Collection entries
=-=-=-=-=
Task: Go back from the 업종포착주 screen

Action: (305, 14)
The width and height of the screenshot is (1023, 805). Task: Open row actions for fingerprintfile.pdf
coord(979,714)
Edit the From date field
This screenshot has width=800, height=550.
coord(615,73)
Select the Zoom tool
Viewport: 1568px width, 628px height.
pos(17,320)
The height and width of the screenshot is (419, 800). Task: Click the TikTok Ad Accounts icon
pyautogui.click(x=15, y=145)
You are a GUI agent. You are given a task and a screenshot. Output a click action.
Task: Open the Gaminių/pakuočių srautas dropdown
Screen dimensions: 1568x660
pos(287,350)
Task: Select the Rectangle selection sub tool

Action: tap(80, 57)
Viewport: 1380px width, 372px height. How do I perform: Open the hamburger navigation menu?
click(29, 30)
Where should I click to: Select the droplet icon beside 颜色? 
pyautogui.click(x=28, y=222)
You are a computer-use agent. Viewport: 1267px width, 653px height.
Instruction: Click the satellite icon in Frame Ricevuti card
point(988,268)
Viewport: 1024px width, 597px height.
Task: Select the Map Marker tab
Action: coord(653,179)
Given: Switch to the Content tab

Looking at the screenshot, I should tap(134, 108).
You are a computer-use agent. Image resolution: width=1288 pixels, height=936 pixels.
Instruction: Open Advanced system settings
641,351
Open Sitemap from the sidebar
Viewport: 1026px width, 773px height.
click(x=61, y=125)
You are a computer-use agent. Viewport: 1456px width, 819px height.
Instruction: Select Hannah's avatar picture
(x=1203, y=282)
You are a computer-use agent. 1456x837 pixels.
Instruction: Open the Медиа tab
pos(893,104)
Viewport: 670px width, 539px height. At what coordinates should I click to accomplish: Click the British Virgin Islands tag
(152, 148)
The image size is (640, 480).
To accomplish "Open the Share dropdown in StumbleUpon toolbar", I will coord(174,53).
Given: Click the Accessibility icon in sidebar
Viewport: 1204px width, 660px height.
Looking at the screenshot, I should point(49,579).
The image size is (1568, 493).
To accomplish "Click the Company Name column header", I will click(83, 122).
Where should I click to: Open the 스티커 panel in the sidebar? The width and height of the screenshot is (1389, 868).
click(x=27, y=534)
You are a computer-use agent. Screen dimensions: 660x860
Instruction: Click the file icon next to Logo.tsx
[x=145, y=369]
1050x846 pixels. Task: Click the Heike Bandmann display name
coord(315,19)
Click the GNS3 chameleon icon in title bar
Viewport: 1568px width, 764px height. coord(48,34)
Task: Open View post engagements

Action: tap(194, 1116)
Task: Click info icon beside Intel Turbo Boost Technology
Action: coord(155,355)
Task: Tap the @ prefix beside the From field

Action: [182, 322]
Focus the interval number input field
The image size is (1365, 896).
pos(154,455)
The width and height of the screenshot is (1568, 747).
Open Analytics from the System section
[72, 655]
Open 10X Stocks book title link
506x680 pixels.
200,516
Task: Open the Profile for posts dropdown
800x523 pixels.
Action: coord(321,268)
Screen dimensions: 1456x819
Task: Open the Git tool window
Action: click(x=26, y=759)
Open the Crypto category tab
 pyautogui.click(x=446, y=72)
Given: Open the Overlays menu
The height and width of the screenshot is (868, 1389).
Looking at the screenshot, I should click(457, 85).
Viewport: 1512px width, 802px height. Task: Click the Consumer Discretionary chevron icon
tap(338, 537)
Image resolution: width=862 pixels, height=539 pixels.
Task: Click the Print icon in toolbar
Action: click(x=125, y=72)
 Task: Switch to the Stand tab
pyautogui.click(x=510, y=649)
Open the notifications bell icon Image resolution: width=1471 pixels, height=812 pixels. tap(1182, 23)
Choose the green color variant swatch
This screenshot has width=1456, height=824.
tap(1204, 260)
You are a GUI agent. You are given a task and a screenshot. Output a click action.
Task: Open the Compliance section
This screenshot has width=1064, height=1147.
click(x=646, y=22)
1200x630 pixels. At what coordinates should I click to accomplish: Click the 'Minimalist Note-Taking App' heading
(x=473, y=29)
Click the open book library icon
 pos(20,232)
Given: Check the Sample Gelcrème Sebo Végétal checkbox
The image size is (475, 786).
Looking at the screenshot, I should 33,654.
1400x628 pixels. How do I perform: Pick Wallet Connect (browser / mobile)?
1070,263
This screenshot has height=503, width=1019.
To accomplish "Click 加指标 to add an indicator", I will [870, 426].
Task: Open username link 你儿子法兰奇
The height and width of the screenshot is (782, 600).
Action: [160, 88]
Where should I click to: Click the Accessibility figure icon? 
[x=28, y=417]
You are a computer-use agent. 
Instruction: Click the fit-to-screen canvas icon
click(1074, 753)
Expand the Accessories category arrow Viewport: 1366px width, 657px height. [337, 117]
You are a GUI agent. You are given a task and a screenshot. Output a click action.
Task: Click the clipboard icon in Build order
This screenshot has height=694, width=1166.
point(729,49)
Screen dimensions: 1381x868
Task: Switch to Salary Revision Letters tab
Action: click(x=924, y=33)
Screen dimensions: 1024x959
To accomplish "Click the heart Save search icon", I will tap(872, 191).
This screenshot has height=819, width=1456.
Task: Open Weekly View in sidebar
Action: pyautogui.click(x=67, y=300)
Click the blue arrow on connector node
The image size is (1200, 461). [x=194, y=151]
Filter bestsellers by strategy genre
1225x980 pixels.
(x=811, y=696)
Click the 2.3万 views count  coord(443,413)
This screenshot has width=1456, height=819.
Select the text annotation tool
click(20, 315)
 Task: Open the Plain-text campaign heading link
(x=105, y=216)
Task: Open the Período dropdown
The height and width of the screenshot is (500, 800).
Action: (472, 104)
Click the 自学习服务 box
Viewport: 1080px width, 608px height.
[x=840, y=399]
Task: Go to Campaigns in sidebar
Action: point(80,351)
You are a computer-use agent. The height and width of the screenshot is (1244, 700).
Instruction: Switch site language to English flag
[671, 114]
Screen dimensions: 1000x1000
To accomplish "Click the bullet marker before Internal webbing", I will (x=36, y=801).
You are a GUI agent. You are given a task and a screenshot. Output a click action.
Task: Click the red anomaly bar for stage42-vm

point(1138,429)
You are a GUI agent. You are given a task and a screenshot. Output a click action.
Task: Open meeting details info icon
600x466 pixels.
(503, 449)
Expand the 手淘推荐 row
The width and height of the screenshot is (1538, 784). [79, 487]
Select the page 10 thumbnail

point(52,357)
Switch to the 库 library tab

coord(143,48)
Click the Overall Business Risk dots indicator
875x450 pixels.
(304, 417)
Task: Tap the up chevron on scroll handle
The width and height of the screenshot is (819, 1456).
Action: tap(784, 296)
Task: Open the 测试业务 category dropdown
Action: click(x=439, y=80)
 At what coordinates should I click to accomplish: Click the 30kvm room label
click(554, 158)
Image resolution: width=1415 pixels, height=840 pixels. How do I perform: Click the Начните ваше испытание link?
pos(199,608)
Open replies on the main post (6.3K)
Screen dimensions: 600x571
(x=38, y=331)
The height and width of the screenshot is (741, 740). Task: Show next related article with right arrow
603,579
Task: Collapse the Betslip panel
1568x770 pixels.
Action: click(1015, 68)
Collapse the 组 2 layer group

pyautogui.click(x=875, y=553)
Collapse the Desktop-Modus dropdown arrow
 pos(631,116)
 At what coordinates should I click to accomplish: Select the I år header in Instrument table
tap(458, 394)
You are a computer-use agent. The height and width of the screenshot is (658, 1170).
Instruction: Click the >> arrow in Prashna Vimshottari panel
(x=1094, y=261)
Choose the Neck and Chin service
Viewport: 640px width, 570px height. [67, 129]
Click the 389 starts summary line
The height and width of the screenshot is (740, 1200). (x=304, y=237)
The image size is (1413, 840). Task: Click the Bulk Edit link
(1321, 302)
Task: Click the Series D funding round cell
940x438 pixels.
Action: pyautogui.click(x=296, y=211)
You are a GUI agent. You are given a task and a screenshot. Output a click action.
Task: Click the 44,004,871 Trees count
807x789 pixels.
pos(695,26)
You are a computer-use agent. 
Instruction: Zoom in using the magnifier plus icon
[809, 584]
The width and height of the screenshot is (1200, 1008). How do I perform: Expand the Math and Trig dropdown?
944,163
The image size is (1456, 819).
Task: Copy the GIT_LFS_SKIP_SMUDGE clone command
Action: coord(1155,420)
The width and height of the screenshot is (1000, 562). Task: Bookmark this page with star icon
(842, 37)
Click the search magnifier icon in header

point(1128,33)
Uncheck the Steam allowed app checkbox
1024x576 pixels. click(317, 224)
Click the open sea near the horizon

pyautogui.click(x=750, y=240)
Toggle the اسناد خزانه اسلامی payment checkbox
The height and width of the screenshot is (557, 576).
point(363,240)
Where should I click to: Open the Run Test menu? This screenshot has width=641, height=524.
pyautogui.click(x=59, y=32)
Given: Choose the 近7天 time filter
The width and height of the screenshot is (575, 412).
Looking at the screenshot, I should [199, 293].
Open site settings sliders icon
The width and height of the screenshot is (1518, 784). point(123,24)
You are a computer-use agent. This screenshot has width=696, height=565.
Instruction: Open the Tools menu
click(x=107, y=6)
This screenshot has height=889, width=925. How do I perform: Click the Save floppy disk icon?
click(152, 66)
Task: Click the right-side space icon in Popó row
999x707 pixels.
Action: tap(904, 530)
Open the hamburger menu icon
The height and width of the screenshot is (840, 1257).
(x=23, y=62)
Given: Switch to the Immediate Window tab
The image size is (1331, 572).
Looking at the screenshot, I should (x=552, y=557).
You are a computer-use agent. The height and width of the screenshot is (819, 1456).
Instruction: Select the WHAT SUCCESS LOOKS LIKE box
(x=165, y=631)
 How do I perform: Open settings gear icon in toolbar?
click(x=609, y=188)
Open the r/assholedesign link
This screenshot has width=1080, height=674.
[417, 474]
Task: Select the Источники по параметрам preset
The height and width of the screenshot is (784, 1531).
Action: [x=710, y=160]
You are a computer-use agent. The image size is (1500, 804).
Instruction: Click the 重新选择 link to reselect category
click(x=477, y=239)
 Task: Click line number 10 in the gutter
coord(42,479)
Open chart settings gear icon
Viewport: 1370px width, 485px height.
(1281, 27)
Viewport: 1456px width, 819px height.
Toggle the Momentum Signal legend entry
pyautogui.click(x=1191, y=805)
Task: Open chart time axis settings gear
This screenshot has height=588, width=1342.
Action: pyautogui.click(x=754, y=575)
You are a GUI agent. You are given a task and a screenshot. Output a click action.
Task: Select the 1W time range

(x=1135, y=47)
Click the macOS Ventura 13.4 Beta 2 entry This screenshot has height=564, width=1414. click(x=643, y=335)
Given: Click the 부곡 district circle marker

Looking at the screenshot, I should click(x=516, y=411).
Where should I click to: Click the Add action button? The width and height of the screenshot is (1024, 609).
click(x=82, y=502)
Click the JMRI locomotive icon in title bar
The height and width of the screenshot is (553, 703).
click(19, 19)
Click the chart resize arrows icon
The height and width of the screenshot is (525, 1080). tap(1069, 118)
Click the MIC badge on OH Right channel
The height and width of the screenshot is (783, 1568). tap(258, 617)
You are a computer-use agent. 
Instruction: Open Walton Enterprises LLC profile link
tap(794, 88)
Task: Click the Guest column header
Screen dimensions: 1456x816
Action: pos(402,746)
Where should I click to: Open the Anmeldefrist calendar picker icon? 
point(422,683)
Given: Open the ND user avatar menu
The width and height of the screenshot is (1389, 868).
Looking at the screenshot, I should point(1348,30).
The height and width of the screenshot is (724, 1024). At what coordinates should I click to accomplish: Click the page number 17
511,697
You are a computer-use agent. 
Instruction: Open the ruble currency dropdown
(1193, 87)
=-=-=-=-=
▸ **Written instruction**: Copy the data above verbatim, from the line with "At what coordinates should I click to accomplish: Select" up to and including the line with "(x=1094, y=261)".

▸ **Problem solution**:
 At what coordinates should I click to accomplish: Select the I år header in Instrument table
tap(458, 394)
You are a computer-use agent. The height and width of the screenshot is (658, 1170).
Instruction: Click the >> arrow in Prashna Vimshottari panel
(x=1094, y=261)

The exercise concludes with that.